He paused, serious again.

‘I have to pay for what I did. What if I have to pay with this baby?'

Shackleton struggled for words.

‘Life's not like that.'

‘Hubris … I want the job as much as I want the baby.'

Shackleton took refuge in bluff dismissal.

‘Don't talk daft.'

‘Yes, daft. Yes … those whom the gods wish to destroy first they make mad.'

Shackleton didn't know where to go.

‘So what was it? What did you do?'

Having asked the question he was interested in the answer, although Carter's soul-searching made him uncomfortable. Not embarrassed but inadequate, as if they were involved in an emotional You show me yours and I'll show you mine.
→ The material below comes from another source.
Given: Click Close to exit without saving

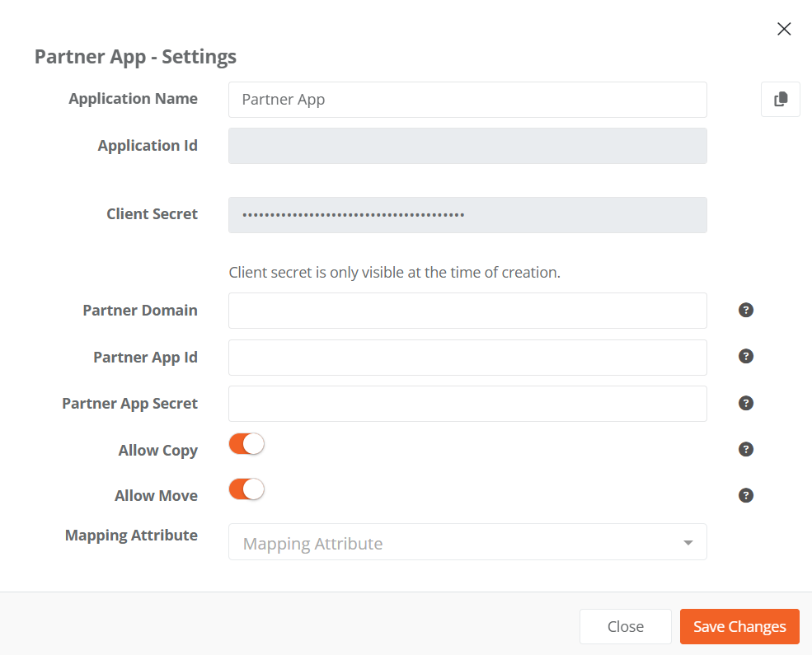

Shackleton was shocked to see Carter was on the verge of tears, his face contorted with the effort of keeping them back. A Canute of salt streams. Not having a handkerchief Shackleton offered him his beer. Carter nodded and gulped at the bottle.

‘I killed someone.'

Shackleton was shocked. Suddenly sober. Not because of Carter's sin but because of his own, lying untouched in his subconscious. He saw Leroy, his eyes. Then no eyes, no face.

‘Do you remember Trevor Percy?'

‘Child killer.'

‘Yeah.' Carter had found an earlier voice, the accent of the Police Federation, the way he'd had to speak on the way up. ‘Little girl, Melanie Tustin, nine years old, raped, strangled, dumped naked in a layby on the A3.'

‘You worked on that?'

‘Proudest day of my life when he went down. Fat pasty bastard. Looked like a child killer. Bit backward too. Thirty-two and still lived with his mother. We wanted him … we really wanted him to be the one. So he was.'

‘I remember. What happened?'

‘He did his time. Sixteen years. Mainly on the nonce's wing at Maidstone – didn't stop him getting beaten up though, stabbed a couple of times, and he lost an ear when some avenging angel bit it off. He got out on an unsafe conviction, a technicality. Went back to live with his mother. She'd stayed in the same house, never gave up telling anyone who'd listen her son was innocent. I saw him one day walking back from the shops, shambling along carrying a string bag full of potatoes and a cabbage. That's what they lived on, cabbage soup and potatoes.' He paused.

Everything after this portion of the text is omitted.